A base do roteiro de “Confiar” é a personificação do pior pesadelo da maioria dos pais atualmente. Engana-se porém, quem pensar que o longa trata do assunto com a trivialidade de um thriller. O filme dirigido por David Schwimmer (o Ross da série “Friends”) é na verdade um drama denso e angustiante que parte da perda da inocência infantil, através de um dos crimes mais comuns da era virtual, para expor as feridas de uma família em colapso (ATAIDE, 2011).

Will (Clive Owen) e Lynn (Catherine Keener) têm três filhos: o mais velho está prestes a entrar na faculdade, a do meio está entrando na adolescência e a mais nova está na fase das perguntas. Will e Lynn são pais dedicados, amorosos e que confiam fielmente em seus filhos. Procuram sempre estabelecer uma relação de amor e confiança, dando suporte necessário para todos, nos passando a imagem de uma família bem estruturada e saudável.

Annie (Liana Liberato), a nossa protagonista, é mais uma adolescente comum, enfrentando problemas como qualquer outra garota da sua idade: aceitação entre as colegas de escola, namorado, mudanças no corpo entre outras características comuns dessa fase, mas recebe total atenção dos pais.

Em seu aniversário de 14 anos, Annie é presenteada pelo seus pais com um computador moderno, sonho de toda adolescente. E, como uma adolescente comum, a garota encontra na internet uma forma de desabafar, de se descobrir, de encontrar formas de sair dos seus problemas.
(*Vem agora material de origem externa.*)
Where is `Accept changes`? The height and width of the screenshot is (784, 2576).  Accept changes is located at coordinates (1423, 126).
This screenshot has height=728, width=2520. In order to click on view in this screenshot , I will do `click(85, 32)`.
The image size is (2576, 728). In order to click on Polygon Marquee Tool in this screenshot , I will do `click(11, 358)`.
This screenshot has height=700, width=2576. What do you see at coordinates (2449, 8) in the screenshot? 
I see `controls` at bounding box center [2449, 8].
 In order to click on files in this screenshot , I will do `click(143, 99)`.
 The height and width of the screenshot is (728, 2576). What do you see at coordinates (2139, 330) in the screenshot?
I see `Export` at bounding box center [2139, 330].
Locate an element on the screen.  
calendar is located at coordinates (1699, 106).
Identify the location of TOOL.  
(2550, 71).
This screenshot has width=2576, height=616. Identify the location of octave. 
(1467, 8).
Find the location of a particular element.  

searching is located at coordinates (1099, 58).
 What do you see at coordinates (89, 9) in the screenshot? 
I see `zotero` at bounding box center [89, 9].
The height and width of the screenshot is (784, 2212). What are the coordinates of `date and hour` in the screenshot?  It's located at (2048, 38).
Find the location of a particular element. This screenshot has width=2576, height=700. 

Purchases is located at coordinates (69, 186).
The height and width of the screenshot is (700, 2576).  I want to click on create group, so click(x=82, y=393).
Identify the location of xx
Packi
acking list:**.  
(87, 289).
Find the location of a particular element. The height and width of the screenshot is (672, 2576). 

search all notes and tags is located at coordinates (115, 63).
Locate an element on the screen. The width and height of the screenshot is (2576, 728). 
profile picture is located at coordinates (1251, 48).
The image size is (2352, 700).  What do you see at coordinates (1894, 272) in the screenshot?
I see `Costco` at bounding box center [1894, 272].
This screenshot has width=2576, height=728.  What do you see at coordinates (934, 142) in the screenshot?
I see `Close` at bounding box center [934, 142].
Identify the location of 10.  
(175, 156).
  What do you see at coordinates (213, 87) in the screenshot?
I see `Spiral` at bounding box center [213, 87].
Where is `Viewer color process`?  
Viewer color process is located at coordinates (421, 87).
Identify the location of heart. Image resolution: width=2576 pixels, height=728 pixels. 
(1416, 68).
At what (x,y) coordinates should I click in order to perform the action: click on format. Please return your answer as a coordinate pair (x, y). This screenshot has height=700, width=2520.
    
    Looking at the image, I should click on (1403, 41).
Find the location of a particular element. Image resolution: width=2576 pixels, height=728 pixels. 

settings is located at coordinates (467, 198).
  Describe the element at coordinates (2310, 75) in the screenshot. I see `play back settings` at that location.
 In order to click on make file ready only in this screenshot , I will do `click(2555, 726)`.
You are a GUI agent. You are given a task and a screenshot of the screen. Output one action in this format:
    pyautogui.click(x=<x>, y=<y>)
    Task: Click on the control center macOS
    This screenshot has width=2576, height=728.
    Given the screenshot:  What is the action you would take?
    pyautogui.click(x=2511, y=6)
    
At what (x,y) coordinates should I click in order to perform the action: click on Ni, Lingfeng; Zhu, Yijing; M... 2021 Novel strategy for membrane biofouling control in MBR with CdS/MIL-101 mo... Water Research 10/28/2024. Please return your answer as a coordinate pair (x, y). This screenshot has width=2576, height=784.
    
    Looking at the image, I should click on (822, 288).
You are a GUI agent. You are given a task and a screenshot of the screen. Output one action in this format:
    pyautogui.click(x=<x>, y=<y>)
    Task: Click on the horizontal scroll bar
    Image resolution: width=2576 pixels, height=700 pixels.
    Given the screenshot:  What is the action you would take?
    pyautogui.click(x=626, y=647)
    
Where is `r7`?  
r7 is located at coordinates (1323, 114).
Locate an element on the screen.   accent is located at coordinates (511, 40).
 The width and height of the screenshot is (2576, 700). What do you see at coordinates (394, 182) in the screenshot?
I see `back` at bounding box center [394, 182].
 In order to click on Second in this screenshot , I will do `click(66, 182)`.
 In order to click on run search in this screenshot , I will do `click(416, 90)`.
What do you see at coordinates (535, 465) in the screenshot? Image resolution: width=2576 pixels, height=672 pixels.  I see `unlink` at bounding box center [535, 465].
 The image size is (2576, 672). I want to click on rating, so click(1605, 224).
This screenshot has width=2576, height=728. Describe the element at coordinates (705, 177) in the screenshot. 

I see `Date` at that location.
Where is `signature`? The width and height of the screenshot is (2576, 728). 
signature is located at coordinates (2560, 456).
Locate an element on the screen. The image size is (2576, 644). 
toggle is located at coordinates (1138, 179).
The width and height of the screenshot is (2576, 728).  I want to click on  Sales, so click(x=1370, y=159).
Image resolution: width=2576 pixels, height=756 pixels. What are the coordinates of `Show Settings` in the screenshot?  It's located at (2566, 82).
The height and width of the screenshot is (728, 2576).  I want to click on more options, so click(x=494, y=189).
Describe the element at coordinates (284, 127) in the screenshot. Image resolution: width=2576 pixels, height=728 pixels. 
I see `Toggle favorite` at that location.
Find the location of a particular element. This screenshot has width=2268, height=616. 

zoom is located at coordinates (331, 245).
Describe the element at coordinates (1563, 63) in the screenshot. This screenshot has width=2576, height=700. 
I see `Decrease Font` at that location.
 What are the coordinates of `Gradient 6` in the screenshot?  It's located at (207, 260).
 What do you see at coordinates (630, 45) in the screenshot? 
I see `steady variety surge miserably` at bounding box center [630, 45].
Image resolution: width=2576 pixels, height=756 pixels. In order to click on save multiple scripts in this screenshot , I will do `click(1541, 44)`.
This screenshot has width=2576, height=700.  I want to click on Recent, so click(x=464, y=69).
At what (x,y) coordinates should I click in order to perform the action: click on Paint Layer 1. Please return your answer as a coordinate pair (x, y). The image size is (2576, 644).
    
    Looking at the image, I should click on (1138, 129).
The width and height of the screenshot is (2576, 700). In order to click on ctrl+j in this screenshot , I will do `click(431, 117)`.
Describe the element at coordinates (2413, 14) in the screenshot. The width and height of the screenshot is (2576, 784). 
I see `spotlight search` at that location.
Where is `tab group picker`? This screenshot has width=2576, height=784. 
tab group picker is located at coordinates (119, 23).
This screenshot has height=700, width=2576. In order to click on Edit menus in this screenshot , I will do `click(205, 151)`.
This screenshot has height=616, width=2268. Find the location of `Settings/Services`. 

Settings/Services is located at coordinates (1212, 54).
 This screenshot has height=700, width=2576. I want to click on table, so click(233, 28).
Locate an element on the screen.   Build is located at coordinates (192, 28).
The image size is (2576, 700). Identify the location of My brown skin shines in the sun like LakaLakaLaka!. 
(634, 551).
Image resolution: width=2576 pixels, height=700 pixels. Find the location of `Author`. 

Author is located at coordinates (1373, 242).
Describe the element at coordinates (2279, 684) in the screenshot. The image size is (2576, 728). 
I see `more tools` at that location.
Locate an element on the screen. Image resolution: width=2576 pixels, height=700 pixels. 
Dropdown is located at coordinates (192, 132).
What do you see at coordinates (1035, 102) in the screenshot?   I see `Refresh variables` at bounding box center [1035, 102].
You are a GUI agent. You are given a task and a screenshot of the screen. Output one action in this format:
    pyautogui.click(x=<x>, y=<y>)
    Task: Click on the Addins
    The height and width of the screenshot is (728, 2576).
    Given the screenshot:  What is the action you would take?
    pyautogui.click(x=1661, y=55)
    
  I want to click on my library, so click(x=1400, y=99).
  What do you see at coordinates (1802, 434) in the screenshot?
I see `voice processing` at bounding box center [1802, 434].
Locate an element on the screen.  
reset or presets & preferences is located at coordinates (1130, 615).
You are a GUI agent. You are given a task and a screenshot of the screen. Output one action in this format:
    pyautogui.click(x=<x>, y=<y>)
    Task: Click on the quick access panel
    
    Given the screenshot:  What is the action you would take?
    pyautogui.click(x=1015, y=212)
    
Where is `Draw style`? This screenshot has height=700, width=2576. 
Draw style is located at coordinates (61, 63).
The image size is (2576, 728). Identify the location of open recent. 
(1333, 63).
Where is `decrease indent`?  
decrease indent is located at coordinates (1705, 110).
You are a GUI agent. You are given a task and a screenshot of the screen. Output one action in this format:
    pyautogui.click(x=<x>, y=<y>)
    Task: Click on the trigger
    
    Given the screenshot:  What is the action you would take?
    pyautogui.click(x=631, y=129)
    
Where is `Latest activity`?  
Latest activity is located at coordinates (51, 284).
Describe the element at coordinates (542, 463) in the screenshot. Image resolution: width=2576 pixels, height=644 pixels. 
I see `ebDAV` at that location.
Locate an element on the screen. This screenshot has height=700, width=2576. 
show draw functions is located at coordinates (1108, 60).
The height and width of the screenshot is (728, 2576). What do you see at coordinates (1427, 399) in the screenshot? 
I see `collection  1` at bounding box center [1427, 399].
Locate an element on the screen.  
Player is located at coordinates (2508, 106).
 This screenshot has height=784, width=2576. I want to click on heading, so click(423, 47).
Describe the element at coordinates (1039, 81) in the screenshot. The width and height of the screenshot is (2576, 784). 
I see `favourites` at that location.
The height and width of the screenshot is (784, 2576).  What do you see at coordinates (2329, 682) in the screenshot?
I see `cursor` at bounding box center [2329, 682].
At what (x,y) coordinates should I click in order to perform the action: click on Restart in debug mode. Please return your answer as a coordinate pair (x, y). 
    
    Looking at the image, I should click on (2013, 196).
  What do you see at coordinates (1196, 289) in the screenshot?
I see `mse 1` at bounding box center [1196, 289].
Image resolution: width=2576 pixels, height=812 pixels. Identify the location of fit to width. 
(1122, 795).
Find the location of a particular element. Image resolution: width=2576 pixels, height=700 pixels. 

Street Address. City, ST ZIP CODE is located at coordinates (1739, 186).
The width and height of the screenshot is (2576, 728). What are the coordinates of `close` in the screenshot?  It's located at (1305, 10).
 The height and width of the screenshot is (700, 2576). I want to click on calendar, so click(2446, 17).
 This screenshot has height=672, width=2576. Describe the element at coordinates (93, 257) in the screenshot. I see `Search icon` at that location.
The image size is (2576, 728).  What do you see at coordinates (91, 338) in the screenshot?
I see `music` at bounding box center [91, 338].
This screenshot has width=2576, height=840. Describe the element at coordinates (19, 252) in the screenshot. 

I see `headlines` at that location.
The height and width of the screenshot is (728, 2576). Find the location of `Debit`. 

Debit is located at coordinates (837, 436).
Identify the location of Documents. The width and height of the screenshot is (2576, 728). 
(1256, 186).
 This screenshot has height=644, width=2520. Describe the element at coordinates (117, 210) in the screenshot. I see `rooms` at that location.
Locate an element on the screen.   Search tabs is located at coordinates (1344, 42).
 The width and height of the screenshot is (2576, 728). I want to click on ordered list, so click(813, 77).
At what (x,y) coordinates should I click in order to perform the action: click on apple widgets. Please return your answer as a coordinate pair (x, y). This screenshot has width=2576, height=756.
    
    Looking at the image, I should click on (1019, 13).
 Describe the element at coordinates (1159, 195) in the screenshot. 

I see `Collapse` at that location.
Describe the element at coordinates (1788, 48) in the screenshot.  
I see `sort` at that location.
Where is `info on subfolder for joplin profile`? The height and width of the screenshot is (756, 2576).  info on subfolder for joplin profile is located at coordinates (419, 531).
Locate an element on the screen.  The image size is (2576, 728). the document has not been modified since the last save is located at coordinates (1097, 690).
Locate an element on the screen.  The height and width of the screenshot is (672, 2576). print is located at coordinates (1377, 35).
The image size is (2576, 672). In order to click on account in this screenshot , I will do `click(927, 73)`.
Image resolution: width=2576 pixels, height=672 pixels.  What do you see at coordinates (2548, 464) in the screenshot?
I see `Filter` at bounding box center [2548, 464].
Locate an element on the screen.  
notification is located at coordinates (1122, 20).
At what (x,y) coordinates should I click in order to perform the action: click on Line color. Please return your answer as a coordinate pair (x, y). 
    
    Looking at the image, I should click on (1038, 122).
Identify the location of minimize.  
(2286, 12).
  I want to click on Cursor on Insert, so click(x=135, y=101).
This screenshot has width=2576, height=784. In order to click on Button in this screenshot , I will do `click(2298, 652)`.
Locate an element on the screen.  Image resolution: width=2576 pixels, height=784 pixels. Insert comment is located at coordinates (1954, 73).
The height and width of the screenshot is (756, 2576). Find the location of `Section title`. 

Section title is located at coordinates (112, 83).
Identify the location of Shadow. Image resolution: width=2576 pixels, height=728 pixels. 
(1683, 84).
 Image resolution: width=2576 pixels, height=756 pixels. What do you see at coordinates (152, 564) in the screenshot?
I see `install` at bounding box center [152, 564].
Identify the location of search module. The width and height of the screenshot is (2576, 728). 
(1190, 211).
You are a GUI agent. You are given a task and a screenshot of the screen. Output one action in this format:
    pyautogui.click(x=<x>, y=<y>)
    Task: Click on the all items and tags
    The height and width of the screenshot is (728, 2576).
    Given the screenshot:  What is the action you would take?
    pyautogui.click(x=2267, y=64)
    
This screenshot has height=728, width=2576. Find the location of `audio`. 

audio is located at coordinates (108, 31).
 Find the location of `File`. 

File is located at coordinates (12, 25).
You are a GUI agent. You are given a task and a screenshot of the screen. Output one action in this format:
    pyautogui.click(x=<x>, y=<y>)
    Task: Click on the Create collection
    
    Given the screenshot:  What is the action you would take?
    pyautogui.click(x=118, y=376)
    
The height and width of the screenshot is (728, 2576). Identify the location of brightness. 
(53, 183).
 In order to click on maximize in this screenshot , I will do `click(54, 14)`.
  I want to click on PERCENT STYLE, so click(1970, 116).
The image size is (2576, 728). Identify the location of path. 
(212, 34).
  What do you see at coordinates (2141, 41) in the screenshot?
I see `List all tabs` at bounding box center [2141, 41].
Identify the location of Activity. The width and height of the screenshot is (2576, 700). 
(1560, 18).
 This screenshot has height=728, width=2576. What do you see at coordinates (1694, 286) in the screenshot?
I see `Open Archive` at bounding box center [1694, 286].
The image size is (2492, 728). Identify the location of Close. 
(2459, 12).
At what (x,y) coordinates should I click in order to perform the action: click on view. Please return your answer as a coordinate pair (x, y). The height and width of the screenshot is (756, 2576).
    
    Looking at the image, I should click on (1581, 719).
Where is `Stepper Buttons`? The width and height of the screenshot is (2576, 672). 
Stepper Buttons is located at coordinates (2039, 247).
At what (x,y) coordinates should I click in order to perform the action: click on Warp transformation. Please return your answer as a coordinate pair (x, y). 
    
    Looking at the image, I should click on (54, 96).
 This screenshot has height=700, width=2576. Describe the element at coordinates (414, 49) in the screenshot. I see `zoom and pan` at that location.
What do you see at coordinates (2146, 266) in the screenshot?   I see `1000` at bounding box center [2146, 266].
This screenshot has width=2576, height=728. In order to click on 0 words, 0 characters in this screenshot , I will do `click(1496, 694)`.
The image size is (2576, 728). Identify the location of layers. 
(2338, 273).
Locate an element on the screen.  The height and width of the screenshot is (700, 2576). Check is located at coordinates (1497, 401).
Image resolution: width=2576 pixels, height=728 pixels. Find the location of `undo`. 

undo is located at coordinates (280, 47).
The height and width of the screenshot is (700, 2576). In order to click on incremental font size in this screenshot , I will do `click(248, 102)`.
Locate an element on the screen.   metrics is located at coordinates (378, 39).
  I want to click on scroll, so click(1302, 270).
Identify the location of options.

Como mencionado no inicio, a relação de confiança entre os membros da família de Annie é tão forte que os pais sabem perfeitamente sobre os amigos de internet que a adolescente tem, inclusive Charlie (o namorado virtual que Annie conheceu em uma sala de bate-papo).

Inicialmente, dócil e ameno, parece apenas uma amizade virtual. Annie desabafa e encontra em Charlie um amigo compreensivo e que divide com ela todos os anseios, dúvidas e preocupações do universo juvenil. A relação aumenta, as conversas se intensificam e a inocência começa a ser deixada para trás.

Charlie, que antes era um adolescente de 16 anos e que estava no colegial, agora diz que tem 20 anos e está na faculdade. Pouco tempo depois ele revela para Annie que tem 25 anos e que já é formado. Mas Annie está envolvida demais para saber os riscos que poderá enfrentar. A adolescente está ludibriada por tantas declarações, tanto apoio, sente-se cada vez mais apaixonada. Tudo muda radicalmente quando o relacionamento deixa de ser virtual e Annie se encontra com Charlie, sozinha, em um shopping.

Charlie aparenta ter cerca de 35 anos. A expressão de surpresa de Annie frente à Charlie não diferencia da nossa (logo substituída por repulsa). Mas a adolescente é manipulada emocionalmente por todas as investidas do seu agressor.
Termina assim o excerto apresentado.